In sum, I was very impressed by the cutting and ergonomics of the PM2, and understand why Sal and Spyderco is held to such a high regard by so many knife enthusiasts. The quality of spyderco products speaks for itself.
However, I found that the PM2 did not have the same aesthetic appeal as other knives that I own, and the excessively tight detent and sluggish opening action on the PM2 knife will prevent me from EDCing it on a regular basis.
PM 2 Review
- Fit & Finish: 9/10
The PM2 arrived with an outstanding fit and finish. The lockup was tight, almost excessively, but almost every other aspect of the knife exuded quality. I could not notice any defects on the blade grind and the jimping was almost perfect in symmetry. Similarly, the G10 was spotless. I have heard an ample amount of praise regarding the quality of Spydie products (Sal appears to be a great guy from the customer interaction I perceived), and the praise lived up to all of my expectations. Well done! The PM2 looked even better when I changed it to my customary tip-down left-hand carry.
- Action & Lockup: 6/10
Disclaimer: I have been using Benchmade knives, almost exclusively, for the last few years. I'm a huge fan of the axis lock and refer to it as a benchmark for smoothness of opening and closing.

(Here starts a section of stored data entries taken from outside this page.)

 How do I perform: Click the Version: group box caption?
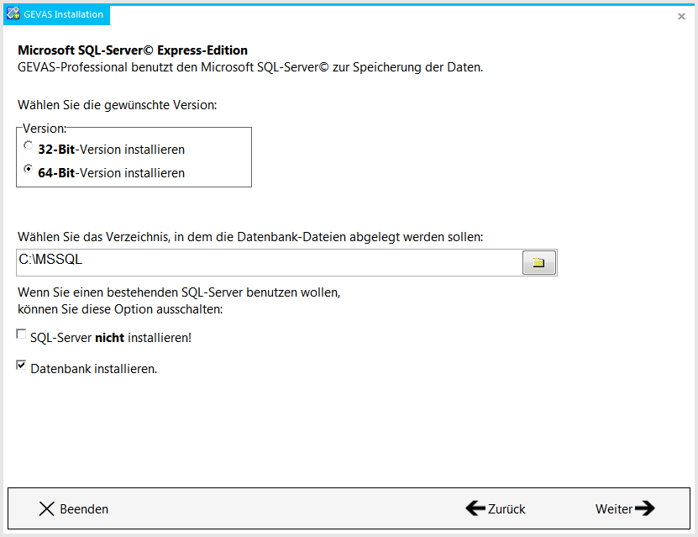tap(45, 129)
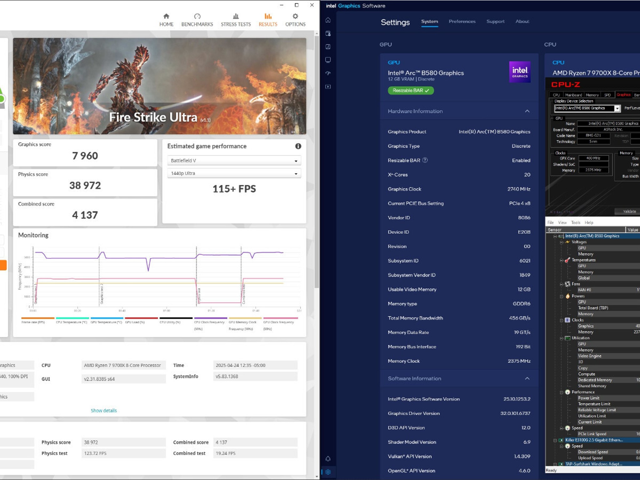Screen dimensions: 640x480
Task: Click the Resizable BAR help question mark
Action: click(425, 160)
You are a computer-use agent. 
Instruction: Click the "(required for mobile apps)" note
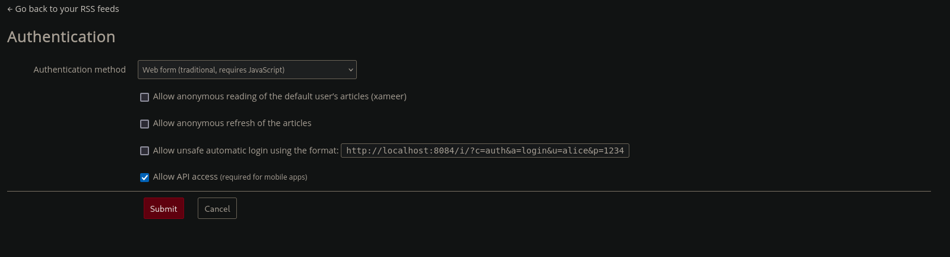pyautogui.click(x=264, y=177)
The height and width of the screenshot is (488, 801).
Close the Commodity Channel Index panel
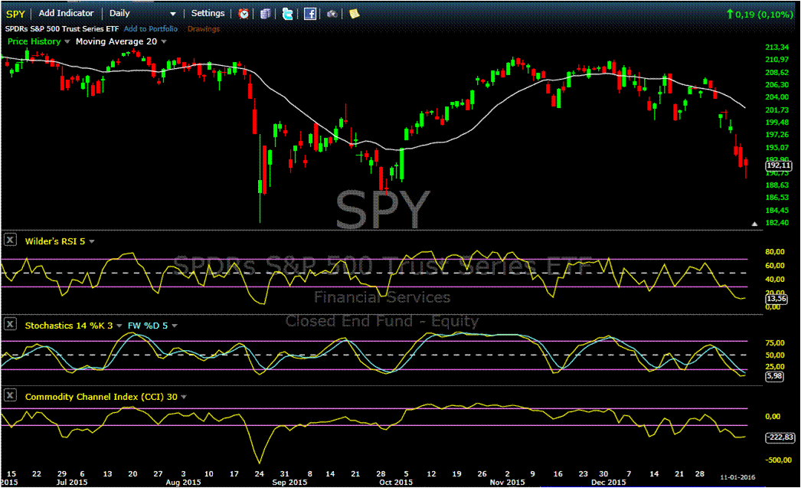(11, 396)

The tight opening and closing is my only major criticism of the PM2. The PM2 reacts fairly stiffly and possesses a -monster- detent when compared to my 710/950/940/810. I have attempted adjusting the pivot and blade stop screws and adding lube, but I have still not been able to get the knife to "spring" to life like an axis-lock knife. I do not intend to use a knife for self-defense, but I simply do not picture myself being able to open the PM2 under a stressful situation with the same speed and accuracy of my BM models. I hope that the lockup with loosen with more use, and my ability to open with a spydie hole will increase, but the sheer stiffness of the PM2 will likely keep it out of my EDC rotation temporarily. As of now, I still prefer traditional thumb studs.
With that said, the lock-up resembles a vault. I used the blade extensively while camping to carve woodchips (no batoning) and perform various tasks around the camp site. Unlike some of my BM knives, I could not detect even the slightest amounts of blade play, even when applying excessive force to the blade. In sum, the PM2 locks up better than almost any knife that I have ever used!
- Ergonomics & Cutting: 10/10
Ergonomics and cutting performance is where the PM 2 really shines. The flat-blade grind impressed me immediately when I began sheering through some fruits and veggies and making wood chips. The PM2 cuts like a monster out of the box, just as well as the BM's that I personally sharpen, and was still popping hairs off my arm after a solid hour of use. The blade geometry on the PM2 is a real work of art, and I loved using the functional tip to pierce through some veggies for fun.
The PM2 was almost disgustingly comfortable in my hand, even after extended use. The only thing tighter than my grip around its comfortable perfectly contoured G10 handle was the PM2's ridiculously tight lock up. I trust that the heat treat on Spyderco's S30V will make the steel hold up over time!
The PM 2 should be considered a top-performance slicing and cutting tool that provides industry-leading ergonomics.
- EDCness & Aesthetics: 4/10
The weight of the PM2 shocked me at made my BM 710 feel like an anchor in my hand. The PM2 carries like a much smaller blade and practically disappeared in my pocket. I was also surprised at how thin the knife felt in my pocket, but did notice how it ate up more horizontal pocket space than most of my BM EDC models. Again, due to the sluggish opening and monster detent, I do not see myself EDCing the PM2, but will gladly use it as a hard-use folder in outdoor settings.
Aesthetic appeal is a profoundly personal affair. The spydie hole, quite frankly, causes the knife shape to appear both fat and a bit clumsy. The knife also has a sort of "cheap banana" appearance in my eyes. My girl friend thought that the PM2 was the most "violent looking" knife that I own [even when compared to a BM 810 and Cold Steel Scimitar] due to the spydie hole. Thankfully, the cutting performance of the knife makes up for its questionable aesthetic appeal.
- Final Thoughts
The PM2 has lived up to many of its stellar reviews when it comes to sheer cutting performance and ergonomics. I am pleased with my purchase, overall, and may consider purchasing more spyderco knives in the future. Spyderco hasn't quite earned another loyal customer yet, but Sal & crew sure as hell have earned my respect.